Division of Electrical and Computer Engineering, Louisiana State University, Baton Rouge, LA 70803, USA.
Department of Biological Sciences, Louisiana State University, Baton Rouge, LA 70803, USA.
Biomolecules. 2022 Jul 29;12(8):1053. doi: 10.3390/biom12081053.
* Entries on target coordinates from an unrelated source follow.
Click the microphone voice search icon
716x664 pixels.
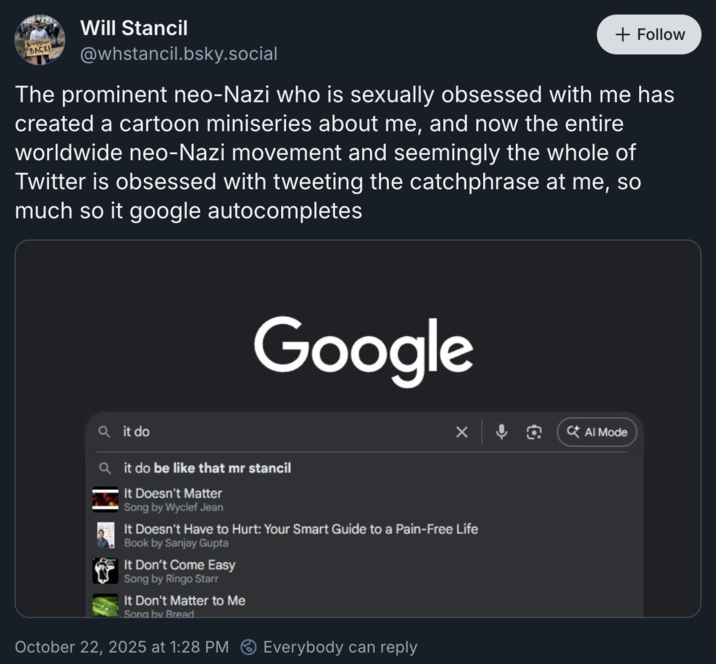coord(502,432)
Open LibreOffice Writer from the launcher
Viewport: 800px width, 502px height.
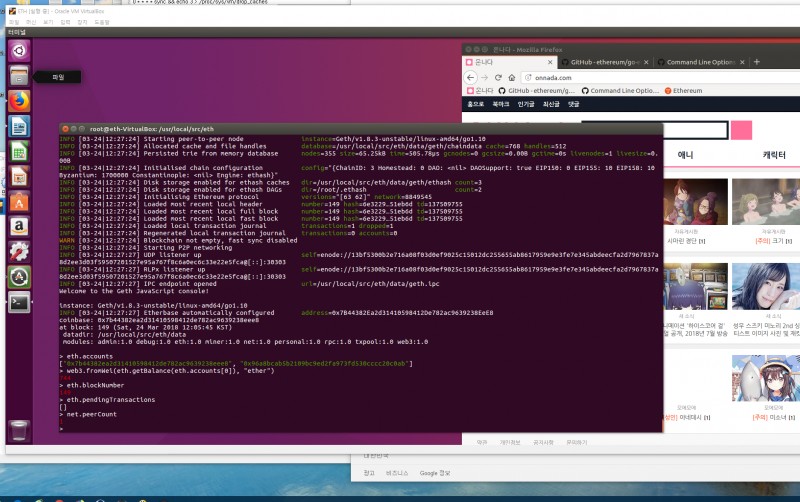pyautogui.click(x=19, y=127)
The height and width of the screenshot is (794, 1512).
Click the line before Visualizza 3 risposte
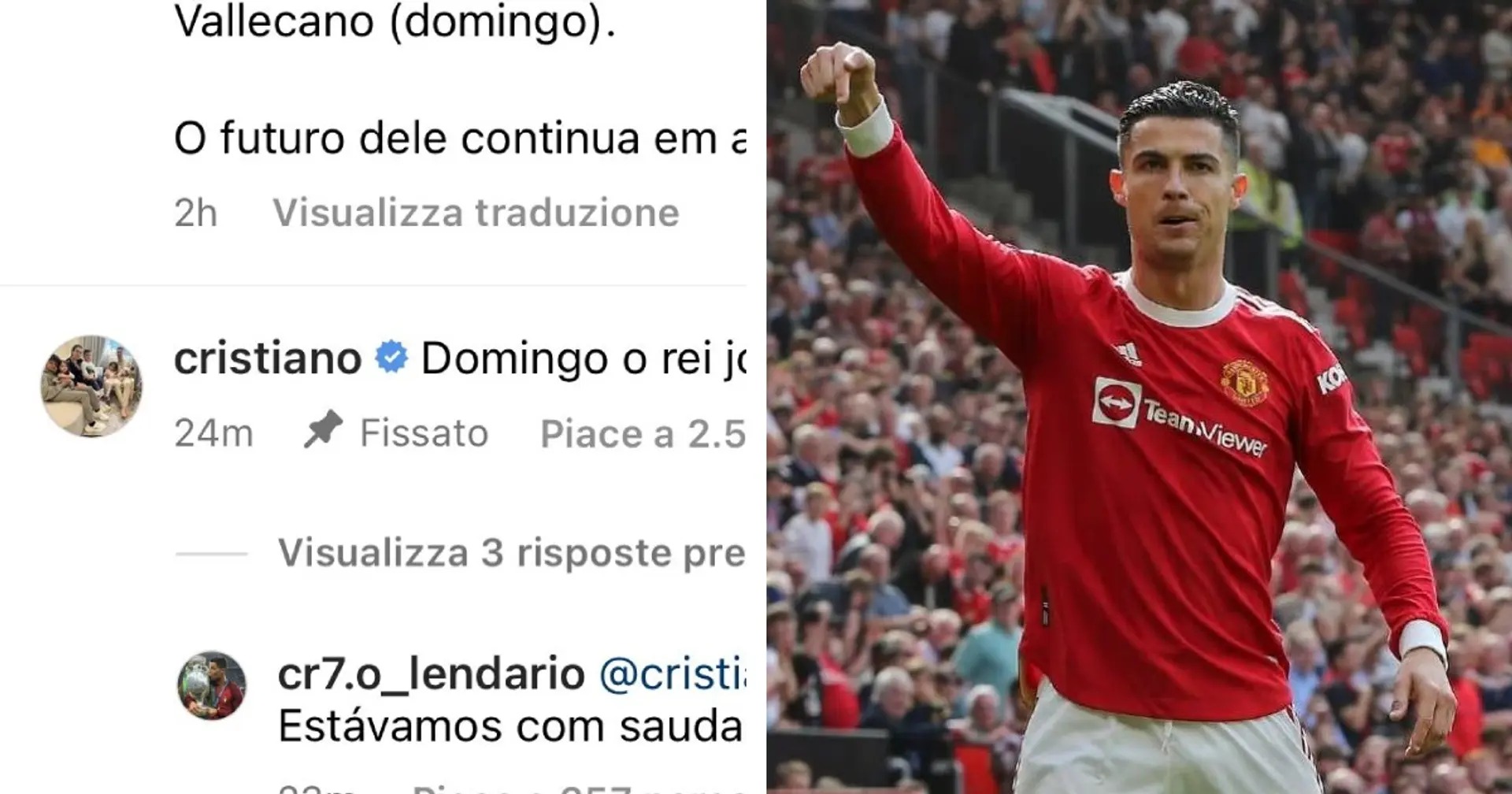click(x=211, y=554)
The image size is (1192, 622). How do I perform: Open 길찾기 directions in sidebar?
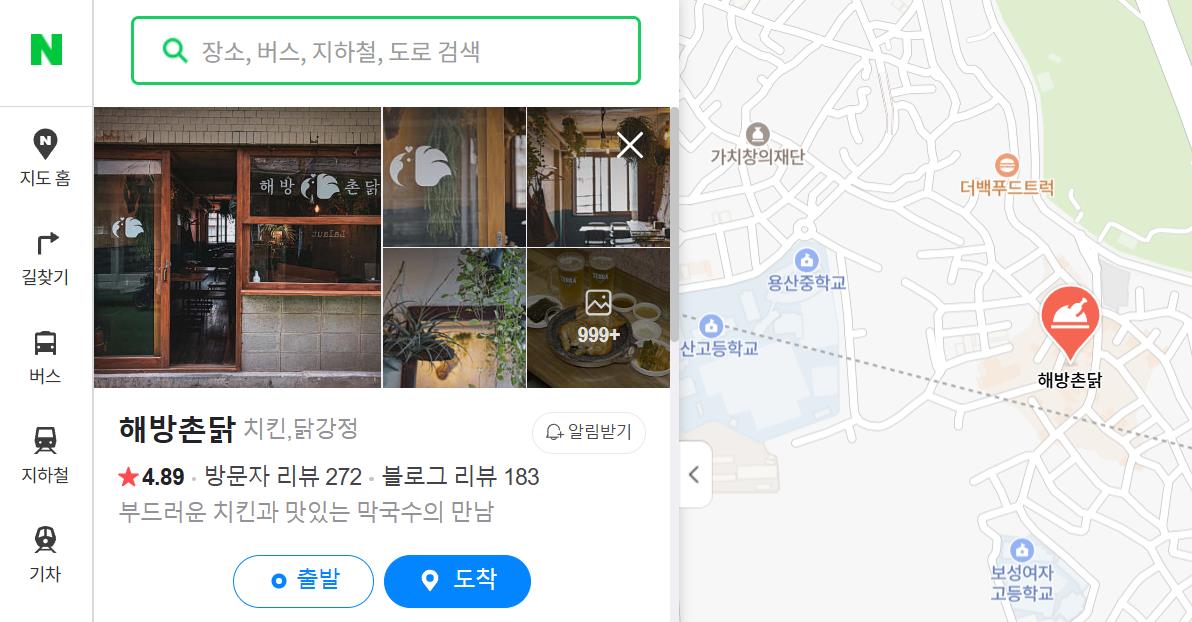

The binding of small organic molecules to protein targets is fundamental to a wide array of cellular functions. It is also routinely exploited to develop new therapeutic strategies against a variety of diseases. On that account, the ability to effectively detect and classify ligand binding sites in proteins is of paramount importance to modern structure-based drug discovery. These complex and non-trivial tasks require sophisticated algorithms from the field of artificial intelligence to achieve a high prediction accuracy. In this communication, we describe GraphSite, a deep learning-based method utilizing a graph representation of local protein structures and a state-of-the-art graph neural network to classify ligand binding sites. Using neural weighted message passing layers to effectively capture the structural, physicochemical, and evolutionary characteristics of binding pockets mitigates model overfitting and improves the classification accuracy. Indeed, comprehensive cross-validation benchmarks against a large dataset of binding pockets belonging to 14 diverse functional classes demonstrate that GraphSite yields the class-weighted F1-score of 81.7%, outperforming other approaches such as molecular docking and binding site matching. Further, it also generalizes well to unseen data with the F1-score of 70.7%, which is the expected performance in real-world applications. We also discuss new directions to improve and extend GraphSite in the future.
小分子与蛋白质靶标的结合是广泛的细胞功能的基础。它也经常被用来开发针对各种疾病的新的治疗策略。因此,有效地检测和分类蛋白质中配体结合位点的能力对现代基于结构的药物发现至关重要。这些复杂而棘手的任务需要来自人工智能领域的复杂算法来实现高精度的预测。在本通讯中,我们描述了 GraphSite,这是一种基于深度学习的方法,利用局部蛋白质结构的图表示和最先进的图神经网络来对配体结合位点进行分类。使用神经加权消息传递层来有效地捕获结合口袋的结构、物理化学和进化特征,可以减轻模型过拟合并提高分类准确性。事实上,对属于 14 个不同功能类别的大量结合口袋数据集进行全面的交叉验证基准测试表明,GraphSite 的加权 F1 分数为 81.7%,优于其他方法,如分子对接和结合位点匹配。此外,它在未见数据上的 F1 分数也达到了 70.7%,这是实际应用中的预期性能。我们还讨论了未来改进和扩展 GraphSite 的新方向。